Post Mon Nov 18, 2019 10:49 pm

karrikuh wrote:
Mon Nov 18, 2019 10:31 pm
2DaT wrote:
Mon Nov 18, 2019 1:46 pm
8. Avoid std library when possible. Prefer arrays to std::vector.
Why? II'm using std::vector all over the place, and to me it leads to much clearer and safer code than taking care of deleting memory myself. Also, I didn't observe any performance hit compared to manually allocated array.
It depends on what you do with your vectors, but if you're just using them to allocate dynamic memory (ie. you can't use static arrays anyway) for access with operator[] there shouldn't really be any impact whatsoever, unless you have some debug features enabled.
If you'd like Signaldust to return, please ask Katinka Tuisku to resign.

User avatar
aciddose
KVRAF
12315 posts since 7 Dec, 2004

Re: Optimize plugin code for balanced load or least load?

Post Mon Nov 18, 2019 11:43 pm

What's wrong with std::array ? You can get debug-time bounds-checking and all the useful size/length features in a static array with zero runtime overhead.

Using a vector (heap, dynamic) instead of a static array is guaranteed to be way less efficient in a variety of cases. You ought to be using aligned allocation of "whole" objects anyway, including any static arrays. Those are required for SIMD.

Some of the most important optimization problems aren't about hand-sharpening a blade, down to the bare metal level. They're knowing what types of algorithms and data structures to use and when. Using a dynamic structure like a vector with overhead where a static array would work is nuts.
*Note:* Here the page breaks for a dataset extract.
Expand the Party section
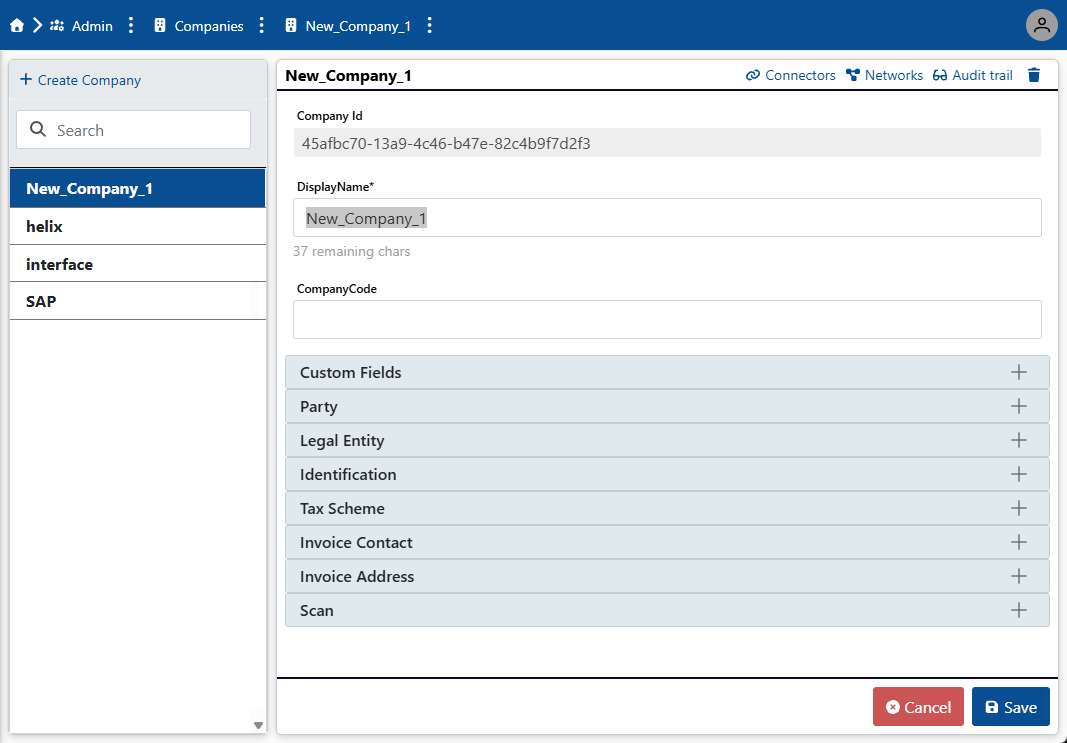The height and width of the screenshot is (743, 1067). [x=666, y=406]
Many of the problems you see in modern software are due to obsessive application of data structures or patterns where they aren't beneficial. The small overhead adds up when you use 1000s of vectors where static arrays would have worked. It might be cases like storing a 64-bit word where you only needed an 8-bit word and suddenly you're cache-smashed by huge multi-mb arrays that might have been 64k instead.

(cache-smash!)
Image
Free plug-ins for Windows, MacOS and Linux. Xhip Synthesizer v8.0 and Xhip Effects Bundle v6.7.

User avatar
BertKoor
KVRAF
11340 posts since 8 Mar, 2005 from Utrecht, Holland

Re: Optimize plugin code for balanced load or least load?

Post Mon Nov 18, 2019 11:52 pm

Fender19 wrote:
Mon Nov 18, 2019 4:34 pm
I am testing my plugin by stacking 10 instances of it in one track in Reaper. When all 10 plugins are running Reaper reports 1.9% total CPU usage - and each plugin instance shows 0.2%. But when I remove all but one plugin it reports 0.3% usage (looks like 50% more for just one plugin by itself). That doesn't make sense to me - does it to you? Or are these numbers too "low in the weeds" to be meaningful?
Why don't you do proper unit tests for these things?
Rin your process(blockOfSamples) 10000 times while logging a performance timer.
You thenn also have control over what it actually will process and do comparisons.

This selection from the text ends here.